The same could be done with Latinos and African-Americans who suffer numerous human rights infractions in education, healthcare, housing, voting, excessive force, incarceration, and ethnic/racial profiling, to name but a few.  This while Congress not only fails to protect their right to life from gun violence, but is itself complicit by facilitating the ability of unscrupulous gun dealers to prey upon and profit from the effects of racial and ethnic discrimination, e.g. Tiahrt Amendments.  Especailly affected are African-Americans who represent 13% of our population but over 50% of our homicide victims (paragraph 20 of our report), and where Amnesty International engaged in the United States following the atrocities in Ferguson, Missouri.

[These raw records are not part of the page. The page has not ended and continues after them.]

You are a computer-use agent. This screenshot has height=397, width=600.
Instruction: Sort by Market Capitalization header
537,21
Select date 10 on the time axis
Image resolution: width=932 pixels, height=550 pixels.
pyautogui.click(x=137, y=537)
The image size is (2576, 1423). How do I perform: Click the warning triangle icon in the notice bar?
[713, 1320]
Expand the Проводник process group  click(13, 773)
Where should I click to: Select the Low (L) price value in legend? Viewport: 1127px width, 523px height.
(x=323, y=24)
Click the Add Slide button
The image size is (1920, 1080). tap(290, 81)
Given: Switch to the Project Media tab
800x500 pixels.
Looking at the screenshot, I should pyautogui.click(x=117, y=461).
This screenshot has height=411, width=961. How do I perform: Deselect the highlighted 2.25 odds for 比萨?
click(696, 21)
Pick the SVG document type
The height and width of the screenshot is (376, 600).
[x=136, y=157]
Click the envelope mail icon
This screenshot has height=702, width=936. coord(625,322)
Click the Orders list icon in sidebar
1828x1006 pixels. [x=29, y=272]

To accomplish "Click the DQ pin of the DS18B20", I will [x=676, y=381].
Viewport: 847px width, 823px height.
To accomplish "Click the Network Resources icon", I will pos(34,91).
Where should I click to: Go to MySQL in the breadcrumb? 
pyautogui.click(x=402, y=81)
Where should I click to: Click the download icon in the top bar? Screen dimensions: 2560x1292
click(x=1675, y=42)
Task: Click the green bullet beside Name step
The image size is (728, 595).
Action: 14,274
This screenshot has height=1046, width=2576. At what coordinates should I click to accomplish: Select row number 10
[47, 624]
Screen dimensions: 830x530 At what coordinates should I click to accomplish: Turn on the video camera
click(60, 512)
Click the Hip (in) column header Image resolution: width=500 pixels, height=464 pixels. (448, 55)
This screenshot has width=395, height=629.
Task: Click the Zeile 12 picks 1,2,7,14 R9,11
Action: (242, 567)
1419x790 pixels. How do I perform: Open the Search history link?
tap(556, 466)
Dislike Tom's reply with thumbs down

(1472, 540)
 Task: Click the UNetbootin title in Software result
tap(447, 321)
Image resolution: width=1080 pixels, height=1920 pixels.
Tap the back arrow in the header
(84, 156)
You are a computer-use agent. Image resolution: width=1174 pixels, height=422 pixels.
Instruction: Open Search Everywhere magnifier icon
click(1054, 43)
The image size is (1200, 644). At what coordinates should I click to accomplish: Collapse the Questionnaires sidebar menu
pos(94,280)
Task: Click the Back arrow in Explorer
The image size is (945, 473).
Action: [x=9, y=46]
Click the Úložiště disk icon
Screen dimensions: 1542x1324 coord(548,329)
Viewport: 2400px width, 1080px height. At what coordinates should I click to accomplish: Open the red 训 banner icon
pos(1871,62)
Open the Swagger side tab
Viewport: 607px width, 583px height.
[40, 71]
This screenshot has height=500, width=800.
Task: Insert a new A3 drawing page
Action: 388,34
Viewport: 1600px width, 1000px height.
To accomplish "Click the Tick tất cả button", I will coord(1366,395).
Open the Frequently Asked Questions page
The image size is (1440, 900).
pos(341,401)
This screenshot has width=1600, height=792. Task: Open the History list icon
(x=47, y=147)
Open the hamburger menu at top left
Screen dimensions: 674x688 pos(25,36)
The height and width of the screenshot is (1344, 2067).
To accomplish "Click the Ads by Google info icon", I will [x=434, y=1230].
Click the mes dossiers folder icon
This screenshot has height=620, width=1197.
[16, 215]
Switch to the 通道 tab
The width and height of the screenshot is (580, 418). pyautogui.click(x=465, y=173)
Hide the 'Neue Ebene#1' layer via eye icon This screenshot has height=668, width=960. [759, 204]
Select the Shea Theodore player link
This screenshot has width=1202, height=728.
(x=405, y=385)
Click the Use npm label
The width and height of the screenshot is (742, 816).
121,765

Gun violence, placed into a human rights framework, becomes fuel added to the fire of rights infractions that resonate with, and motivate, all three of these important voting blocks while countering the Second Amendment argument.

Concluding Remarks

There is much synergy between the gun violence prevention and human rights movements.  Together they are stronger than they are apart.  And by shaping Congress through a human rights framework, our country begins the longer-term process of addressing not only racial/ethnic discrimination, which is at the root of much gun violence in our country, but the entire array of rights infractions that affect indigenous people, women, children, and people of color – infractions that tear at the very fabric of our diverse society.

It is time to reframe the gun violence debate.  It is tactically, but more importantly, morally, the right thing to do.